Basel, Switzerland-based Roche plans to enroll 40 children aged 12 years and younger—plus potentially adolescents who meet certain criteria—in the single-arm trial and track the effect of once-weekly administration of emicizumab over 52 weeks. At the interim review, the participants, each of whom has inhibitors to factor VIII, had received the drug for a median of 12 weeks.

Befitting the interim nature of the review, Roche provided scant details on how the patients are responding to the drug. But what it did share suggests the trial is progressing as hoped. Prophylactic use of emicizumab shows a clinically meaningful reduction in the number of bleeds so far. Roche said the findings to date are consistent with its first phase 3, which ultimately linked use of the drug to a statistically significant decline in bleeds over time in adults and adolescents.

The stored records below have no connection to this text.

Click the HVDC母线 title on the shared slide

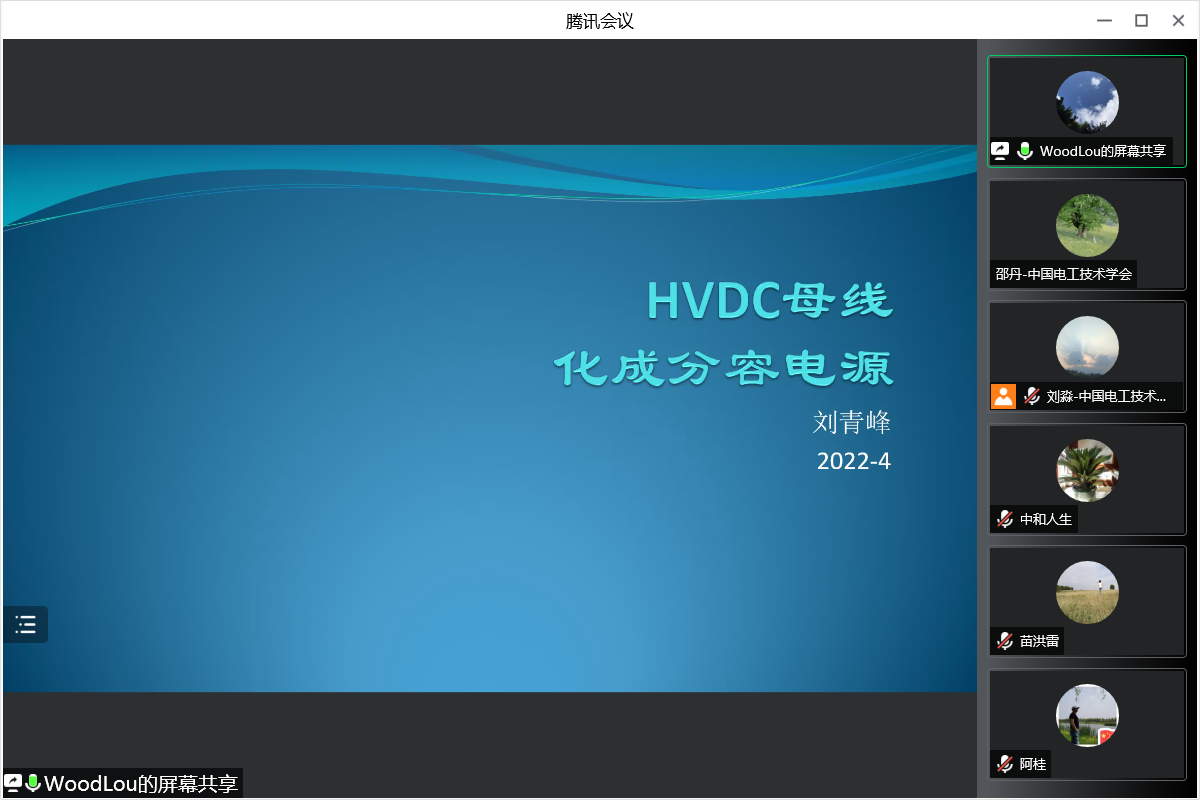pyautogui.click(x=769, y=300)
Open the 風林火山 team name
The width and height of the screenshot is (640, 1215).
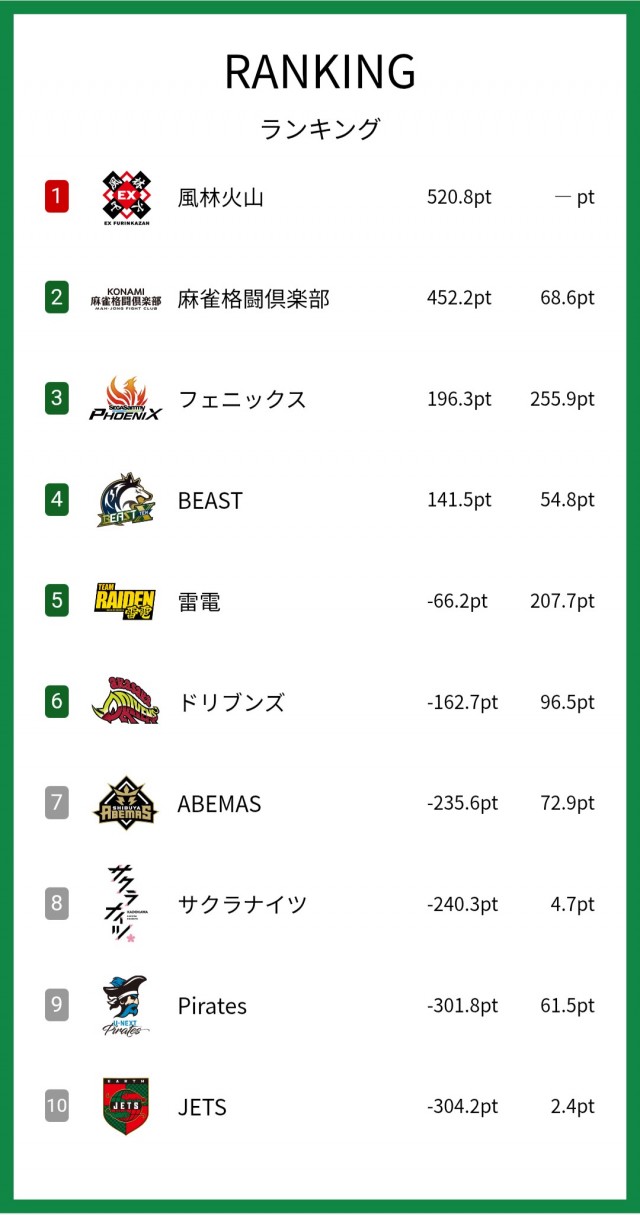point(221,197)
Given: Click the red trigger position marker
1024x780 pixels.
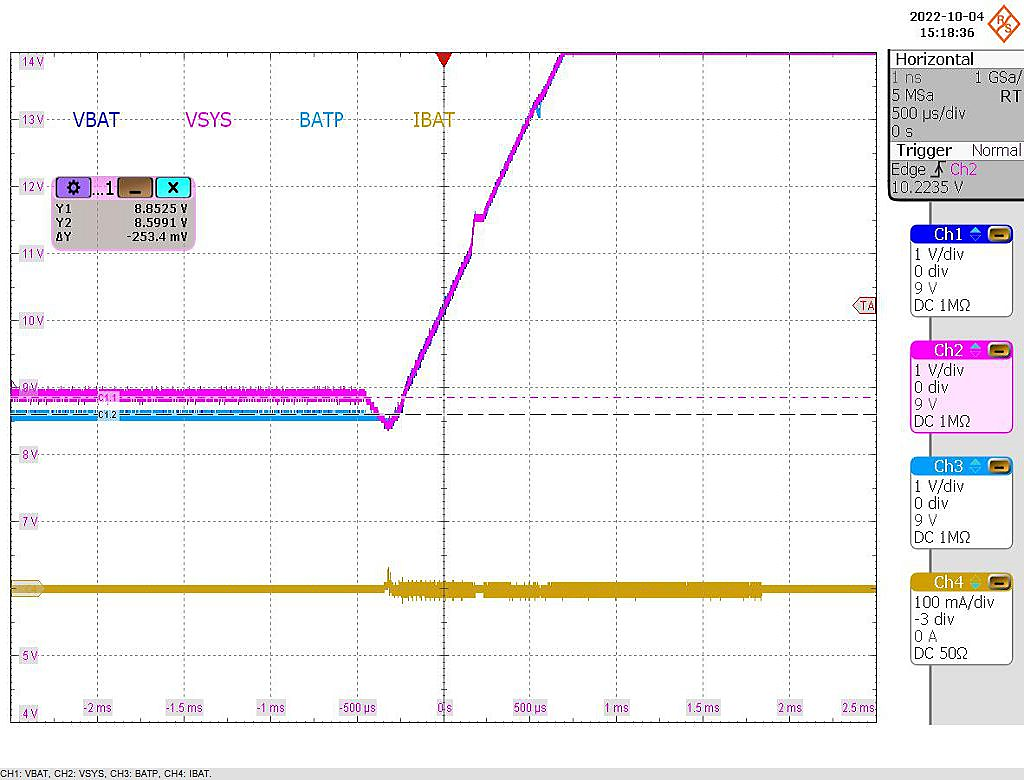Looking at the screenshot, I should 444,60.
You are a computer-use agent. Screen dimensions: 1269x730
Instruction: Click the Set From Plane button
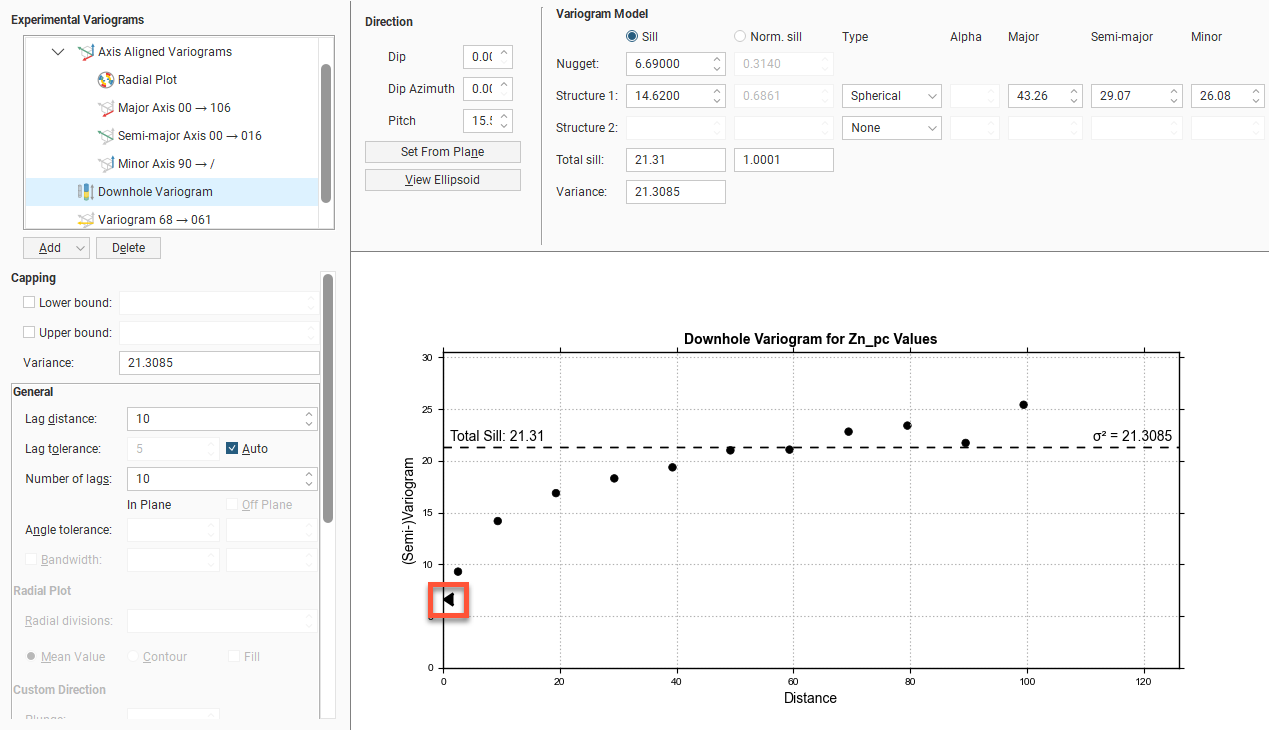tap(442, 152)

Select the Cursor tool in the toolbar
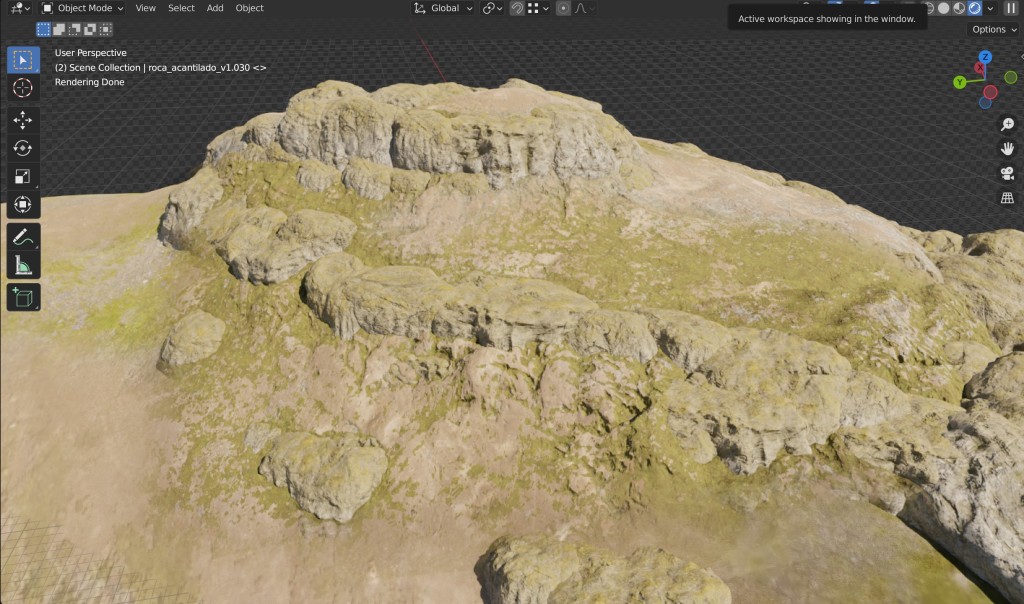(23, 88)
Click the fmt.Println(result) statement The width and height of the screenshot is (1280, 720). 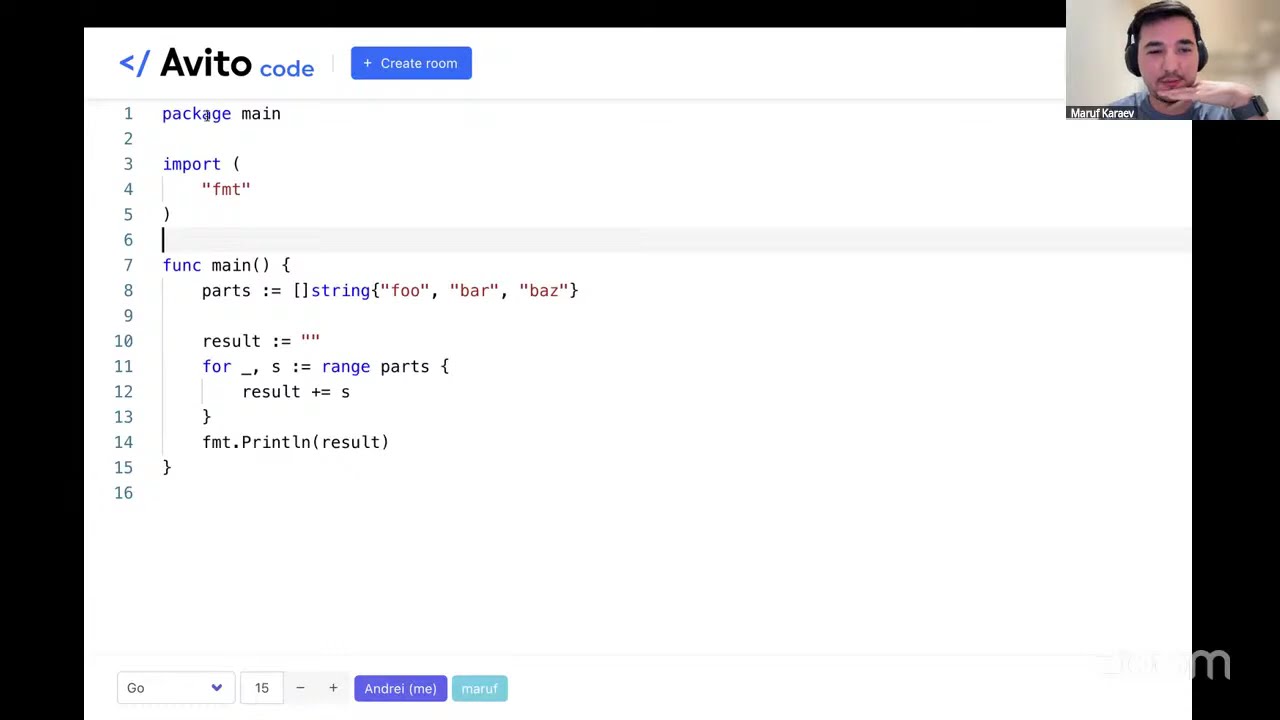click(x=295, y=442)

Roche is looking to the second phase 3—called HAVEN 2—to show emicizumab delivers similar improvements in children, while avoiding the safety questions that have blighted the other study. Clinical trials of emicizumab have reported several cases of thrombotic microangiopathy, including one implicated in the death of a patient earlier this year. The investigator pointed to a rectal hemorrhage as the cause of the death and absolved emicizumab of responsibility, but the rate of adverse events has raised doubts about whether the drug will deliver on its blockbuster potential.

The limited look at the safety of emicizumab in HAVEN 2 suggests the trial has yet to run into such problems. Roche listed injection site reactions and nasopharyngitis—inflammation of the mucous membranes—as the most common adverse events. The Swiss Big Pharma made no mention of any other adverse events.

Roche plans to include interim data from the study alongside results from HAVEN 1 in regulatory filings. The company is also working on two other trials to build out the case in support of the drug. Those trials, HAVEN 3 and HAVEN 4, are assessing the effect of the drug in adolescents and patients who lack inhibitors against factor VIII.